Requirements
Using the memoir passage below, answer each question briefly.
(a) How many years did the writer spend at the High Museum of Art?
(b) At which museum were conference visitors greeted with margaritas in hand-blown glasses?
(c) Where were the rare books kept?

24 West Gaston St. (my photo)

When I left for college, it was to study math and science. When I returned to Savannah to live, it was with a Ph.D. in philosophy of art. I spent some 20 years teaching at art colleges, including SCAD and the Atlanta College of Art. Best of all, I created the position of Art Librarian at the High Museum of Art to accompany my teaching at ACA. The wonderful and brilliant Gudmund Vigtel loved my proposal. During my seven years at the High, I was able to design and occupy a new Library space and to create a library/publication exchange program with many major museums in the U.S. and Europe.

Therein, we find my bourgeois delights. Almost daily in my new office, looking down on the High Museum across the street, I would open some magnificent catalog from MOMA, the Metropolitan Museum, the Tate, The Boston Museum... The publications from the High were rather marvelous too, often in collaboration with other institutions. Both the Library and I received copies of these latter publications of which I still own many-- a signed copy of the Avedon catalog, for instance. I often met and talked with top living artists at patron receptions.

As a member of ARLIS, I attended conferences in cities around the country where we had receptions in the best museums and art spaces, with visits to galleries and the like. The meals at receptions were feasts. At the Heard Museum in Phoenix we were greeted with margaritas in hand-blown glasses at the entrance, with Tex-Mex delights on silver trays within. One of my fondest memories is having the National Gallery in D.C. all to ourselves during the splendid Matisse in Nice show. I wandered happily from room to room of those divine paintings of open windows to the Mediterranean.



(From a recent New Yorker)



Here are some of the spaces ARLIS enjoyed in the years I attended: MOMA, The Metropolitan Museum, The National Gallery, The Art Institute of Chicago, The Heard Museum, The San Francisco Museum of Art, The Getty Museum, The Kimbell Museum, The Cleveland Museum of Art, The Nelson-Atkins... We met in New York twice during my years at the High. Every conference included side trips to such places as Taliesin West, art galleries and the like. There were also regional conferences in New Orleans, Charlotte, Raleigh, Birmingham, and of course, Atlanta.


Darryl at Taliesin West.


In other words, I loved the bourgeois privilege of having private art viewings, of grand parties, and best of all, an office I designed myself in an art library I designed, filled with gorgeous books of art and even some rare, very valuable catalogs with hand-tipped plates of the work of Kandinsky or other artists. The rare books were locked in a fine, antique book shelf in my office. In fact, the entire office was decorated with overflow furniture from the museum's exquisite Decorative Arts collection. From my days at ACA and the High until today, art has enriched my life. Travel has added the art of so many museums, galleries, and architecture.  From Teotihuacan, Monte Alban, and the art of Frida Kahlo to Nara and Tokyo to the Parthenon and the Pantheon; from FLW's Falling Water and the Sydney Opera House, to the Frick and the Uffizzi, I have had the blessing and the bliss of great art.

Given data
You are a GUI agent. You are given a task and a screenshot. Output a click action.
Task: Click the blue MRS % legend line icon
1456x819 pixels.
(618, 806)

Solution for this exercise
(a) Seven years.
(b) The Heard Museum in Phoenix.
(c) Locked in a fine, antique book shelf in the writer's office.